— CONSEGNE DELL'ESERCIZIO —
- 1) Nel testo sulla ricerca Changes Unipol-Ipsos, che percentuale di milanesi considera l'UE una criticità per il peso e l'influenza dell'Italia sulla scena internazionale?
- 2) Prosegui il testo sulla ricerca Changes Unipol-Ipsos da dove si interrompe.

— TESTO DELL'ESERCIZIO —
▬▬▬

Instabilità globale, 5 milanesi su 10 vogliono un’Europa più forte: ma 4 su 10 la vedono come un fattore di vulnerabilità
La ricerca Changes Unipol-Ipsos: il caro vita preoccupa il 67% dei milanesi, solo 1 su 4 considera l’UE una fonte di sicurezza
Cinque milanesi su dieci chiedono un rafforzamento del ruolo dell’Unione Europea in economia, difesa e politica estera. Eppure quattro su dieci considerano l’appartenenza all’UE un fattore di vulnerabilità, non di protezione. È il paradosso al centro della ricerca “Instabilità globale. Europa sotto esame”, realizzata da Changes Unipol in collaborazione con Ipsos, che fotografa il sentimento dei milanesi nell’attuale scenario geopolitico. Una richiesta di Europa più forte che non nasce dalla fiducia, ma dalla consapevolezza che nessun Paese può affrontare da solo le sfide in atto.
Le tre vulnerabilità percepite: influenza internazionale, stabilità economica ed energia
Il divario tra chi vede l’UE come protezione e chi la vede come criticità è particolarmente marcato su tre dimensioni. Sul peso e l’influenza dell’Italia sulla scena internazionale, il 44% la considera una criticità contro il 20% che la ritiene un fattore di sicurezza. Sul piano della stabilità economica, il 39% ne evidenzia i limiti mentre il 24% ne riconosce il ruolo protettivo. Sugli approvvigionamenti di energia, gas e materie prime, il 41% percepisce vulnerabilità rispetto al 25% che vede nell’UE una garanzia.

▬▬▬

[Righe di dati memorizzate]

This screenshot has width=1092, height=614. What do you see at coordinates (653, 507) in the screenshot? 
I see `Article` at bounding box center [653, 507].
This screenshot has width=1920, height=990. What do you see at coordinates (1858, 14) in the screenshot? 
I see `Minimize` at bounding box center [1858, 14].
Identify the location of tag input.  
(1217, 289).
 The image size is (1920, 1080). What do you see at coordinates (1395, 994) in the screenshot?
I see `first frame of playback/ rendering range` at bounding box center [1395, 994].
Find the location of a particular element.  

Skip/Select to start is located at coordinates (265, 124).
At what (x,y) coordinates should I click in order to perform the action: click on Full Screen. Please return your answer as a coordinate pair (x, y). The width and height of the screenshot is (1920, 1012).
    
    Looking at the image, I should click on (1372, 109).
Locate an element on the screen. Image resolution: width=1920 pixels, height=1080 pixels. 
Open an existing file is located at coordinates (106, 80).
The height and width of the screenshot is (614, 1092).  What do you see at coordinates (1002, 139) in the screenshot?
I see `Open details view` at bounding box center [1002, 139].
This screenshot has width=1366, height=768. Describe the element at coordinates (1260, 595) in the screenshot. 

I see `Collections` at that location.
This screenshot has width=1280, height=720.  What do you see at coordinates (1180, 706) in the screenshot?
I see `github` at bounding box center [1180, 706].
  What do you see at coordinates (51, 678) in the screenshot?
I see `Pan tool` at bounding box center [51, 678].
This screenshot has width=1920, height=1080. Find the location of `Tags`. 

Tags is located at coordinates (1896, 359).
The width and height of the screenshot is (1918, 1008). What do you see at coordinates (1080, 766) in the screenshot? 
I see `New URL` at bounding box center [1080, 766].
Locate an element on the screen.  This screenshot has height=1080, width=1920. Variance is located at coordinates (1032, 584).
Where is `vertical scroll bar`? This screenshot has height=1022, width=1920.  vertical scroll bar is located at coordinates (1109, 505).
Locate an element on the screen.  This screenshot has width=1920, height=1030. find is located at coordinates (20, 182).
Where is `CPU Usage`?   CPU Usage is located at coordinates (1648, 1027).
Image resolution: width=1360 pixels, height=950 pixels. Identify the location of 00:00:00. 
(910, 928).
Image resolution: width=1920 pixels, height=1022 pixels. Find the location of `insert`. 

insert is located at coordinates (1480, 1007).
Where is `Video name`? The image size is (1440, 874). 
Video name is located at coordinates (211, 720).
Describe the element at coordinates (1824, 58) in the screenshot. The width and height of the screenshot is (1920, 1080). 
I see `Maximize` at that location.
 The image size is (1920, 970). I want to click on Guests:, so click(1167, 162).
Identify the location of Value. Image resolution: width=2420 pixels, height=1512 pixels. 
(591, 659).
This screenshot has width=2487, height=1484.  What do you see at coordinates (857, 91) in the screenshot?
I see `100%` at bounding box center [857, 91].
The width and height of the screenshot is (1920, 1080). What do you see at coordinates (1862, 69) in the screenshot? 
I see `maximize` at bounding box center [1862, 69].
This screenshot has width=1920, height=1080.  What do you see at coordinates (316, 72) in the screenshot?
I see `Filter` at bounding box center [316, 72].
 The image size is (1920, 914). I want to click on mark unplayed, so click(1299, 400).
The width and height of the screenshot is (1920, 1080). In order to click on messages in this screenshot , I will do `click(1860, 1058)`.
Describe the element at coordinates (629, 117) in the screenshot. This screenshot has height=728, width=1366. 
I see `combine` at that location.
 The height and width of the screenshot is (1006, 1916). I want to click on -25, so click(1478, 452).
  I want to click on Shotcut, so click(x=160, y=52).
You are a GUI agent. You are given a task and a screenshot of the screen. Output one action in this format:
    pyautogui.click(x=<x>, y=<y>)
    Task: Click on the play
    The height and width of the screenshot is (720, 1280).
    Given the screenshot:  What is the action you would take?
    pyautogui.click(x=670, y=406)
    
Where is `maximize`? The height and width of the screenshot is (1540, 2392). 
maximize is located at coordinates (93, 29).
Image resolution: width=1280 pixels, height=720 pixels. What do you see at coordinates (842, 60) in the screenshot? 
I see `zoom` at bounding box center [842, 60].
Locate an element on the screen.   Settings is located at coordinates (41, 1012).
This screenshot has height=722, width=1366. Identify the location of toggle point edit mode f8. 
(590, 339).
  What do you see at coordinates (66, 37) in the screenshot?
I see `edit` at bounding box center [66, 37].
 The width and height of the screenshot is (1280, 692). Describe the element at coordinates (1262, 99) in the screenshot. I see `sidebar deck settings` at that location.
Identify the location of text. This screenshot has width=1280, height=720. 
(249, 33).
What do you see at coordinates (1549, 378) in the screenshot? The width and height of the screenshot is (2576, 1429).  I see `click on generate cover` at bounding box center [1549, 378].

▬▬▬

— RISPOSTE PER PUNTO —
- 1) Il 44%.

- 2)
Le priorità per il futuro dell’UE: autonomia strategica e competitività
La percezione critica non si traduce in un rifiuto del progetto europeo, ma in una domanda di evoluzione. Il 34% dei milanesi indica come priorità il rafforzamento dell’autonomia strategica dell’Unione su energia, materie prime e farmaci. Il 29% segnala la necessità di rafforzare la competitività europea rispetto a Stati Uniti e Cina. Sul piano istituzionale, il 35% vorrebbe una maggiore integrazione tra i Paesi membri, mentre solo il 26% preferirebbe restituire maggiore sovranità agli Stati nazionali.
Il caro vita prima di tutto: il 67% dei milanesi lo indica come principale fonte di inquietudine
A orientare la percezione di vulnerabilità sono soprattutto le preoccupazioni economiche. Il caro vita è il fattore di inquietudine più diffuso, indicato dal 67% dei milanesi. Al quarto posto nella classifica delle preoccupazioni emerge il timore di limitazioni alla libertà di viaggiare e spostarsi, che riguarda il 27% degli intervistati.
Sicurezza, fiducia e punti di riferimento: Protezione Civile batte NATO
Il 45% dei milanesi non si sente al sicuro in Italia, il 53% in Europa, mentre la quota sale all’80% quando lo sguardo si sposta sui Paesi extraeuropei. In questo contesto di incertezza diffusa, la fiducia si concentra su ciò che è percepito come vicino e concreto: il 64% indica nella Protezione Civile e nelle Forze dell’Ordine i principali punti di riferimento in situazioni di crisi. Il 40% dichiara che si affiderebbe alla NATO, mentre circa 4 milanesi su 10 ripongono fiducia nello Stato italiano, nell’Unione Europea e nelle autorità locali.